[Start of section]

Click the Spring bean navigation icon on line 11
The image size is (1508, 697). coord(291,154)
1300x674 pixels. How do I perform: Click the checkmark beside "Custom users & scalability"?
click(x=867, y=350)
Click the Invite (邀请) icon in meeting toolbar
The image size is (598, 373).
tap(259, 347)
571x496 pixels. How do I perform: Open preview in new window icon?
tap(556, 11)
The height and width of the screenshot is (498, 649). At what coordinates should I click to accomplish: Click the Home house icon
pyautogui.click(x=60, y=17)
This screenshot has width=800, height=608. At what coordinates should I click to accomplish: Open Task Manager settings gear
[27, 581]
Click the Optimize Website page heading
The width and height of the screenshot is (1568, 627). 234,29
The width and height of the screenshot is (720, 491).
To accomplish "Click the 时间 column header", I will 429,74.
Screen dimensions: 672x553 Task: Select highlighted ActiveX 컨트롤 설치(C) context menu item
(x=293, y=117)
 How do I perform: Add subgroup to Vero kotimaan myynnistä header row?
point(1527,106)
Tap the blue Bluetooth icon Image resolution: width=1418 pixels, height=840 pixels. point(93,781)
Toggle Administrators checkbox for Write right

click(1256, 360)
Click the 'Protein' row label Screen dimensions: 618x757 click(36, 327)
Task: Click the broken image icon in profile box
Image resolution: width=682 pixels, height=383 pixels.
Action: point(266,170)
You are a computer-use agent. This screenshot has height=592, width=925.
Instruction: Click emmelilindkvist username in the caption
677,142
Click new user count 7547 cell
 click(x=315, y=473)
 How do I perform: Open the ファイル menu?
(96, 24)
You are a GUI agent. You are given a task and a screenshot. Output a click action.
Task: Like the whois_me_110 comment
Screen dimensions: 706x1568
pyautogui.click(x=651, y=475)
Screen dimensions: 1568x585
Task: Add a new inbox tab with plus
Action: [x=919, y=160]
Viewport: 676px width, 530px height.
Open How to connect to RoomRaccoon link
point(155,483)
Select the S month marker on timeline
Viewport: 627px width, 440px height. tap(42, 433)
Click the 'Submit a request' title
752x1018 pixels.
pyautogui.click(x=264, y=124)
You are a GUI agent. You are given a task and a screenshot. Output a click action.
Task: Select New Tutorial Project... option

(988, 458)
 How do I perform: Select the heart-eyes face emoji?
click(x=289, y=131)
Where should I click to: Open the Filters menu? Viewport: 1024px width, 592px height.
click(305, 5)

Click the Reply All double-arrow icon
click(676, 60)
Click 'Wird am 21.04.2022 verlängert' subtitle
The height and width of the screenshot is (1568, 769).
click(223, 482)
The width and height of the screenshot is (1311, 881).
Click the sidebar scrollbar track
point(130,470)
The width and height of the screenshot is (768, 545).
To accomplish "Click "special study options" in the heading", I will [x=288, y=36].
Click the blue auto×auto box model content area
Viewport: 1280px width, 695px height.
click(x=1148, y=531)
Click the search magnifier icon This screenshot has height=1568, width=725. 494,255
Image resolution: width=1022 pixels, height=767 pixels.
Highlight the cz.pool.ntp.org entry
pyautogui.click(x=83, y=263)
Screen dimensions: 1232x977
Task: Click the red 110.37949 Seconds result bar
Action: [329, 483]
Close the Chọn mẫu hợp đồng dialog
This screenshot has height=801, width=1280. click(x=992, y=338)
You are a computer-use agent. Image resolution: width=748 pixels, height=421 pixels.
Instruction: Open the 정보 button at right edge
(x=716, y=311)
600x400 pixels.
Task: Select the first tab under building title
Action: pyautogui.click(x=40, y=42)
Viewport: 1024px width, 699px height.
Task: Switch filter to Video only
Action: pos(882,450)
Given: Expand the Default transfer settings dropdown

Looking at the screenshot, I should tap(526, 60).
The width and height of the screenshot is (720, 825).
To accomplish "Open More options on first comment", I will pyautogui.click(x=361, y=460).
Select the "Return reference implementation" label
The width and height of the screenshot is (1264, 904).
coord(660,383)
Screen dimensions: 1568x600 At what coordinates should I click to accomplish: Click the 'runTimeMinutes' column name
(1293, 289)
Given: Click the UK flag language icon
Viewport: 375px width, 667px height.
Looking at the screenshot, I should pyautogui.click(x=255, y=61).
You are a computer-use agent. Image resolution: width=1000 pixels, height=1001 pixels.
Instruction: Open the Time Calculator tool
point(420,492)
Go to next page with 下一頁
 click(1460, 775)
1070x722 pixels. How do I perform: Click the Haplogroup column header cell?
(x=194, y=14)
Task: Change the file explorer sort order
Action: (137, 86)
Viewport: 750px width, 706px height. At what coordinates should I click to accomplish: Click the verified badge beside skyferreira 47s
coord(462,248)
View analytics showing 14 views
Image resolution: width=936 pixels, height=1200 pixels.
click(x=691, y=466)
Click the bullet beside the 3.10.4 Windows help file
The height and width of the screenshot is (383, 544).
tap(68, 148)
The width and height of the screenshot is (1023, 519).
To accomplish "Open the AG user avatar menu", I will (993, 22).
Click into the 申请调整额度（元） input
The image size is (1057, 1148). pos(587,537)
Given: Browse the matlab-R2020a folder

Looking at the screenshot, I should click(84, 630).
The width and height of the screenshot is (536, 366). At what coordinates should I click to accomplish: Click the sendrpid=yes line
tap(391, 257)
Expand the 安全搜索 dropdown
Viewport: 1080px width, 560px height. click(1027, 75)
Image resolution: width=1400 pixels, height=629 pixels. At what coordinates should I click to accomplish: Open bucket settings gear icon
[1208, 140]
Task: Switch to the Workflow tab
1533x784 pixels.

[End of section]

**WHAT THE TASK REQUIRES:** Within the entries above, how many lines include the word "agent"? Respond with the number only.

**RESULT OF THIS TASK:** 5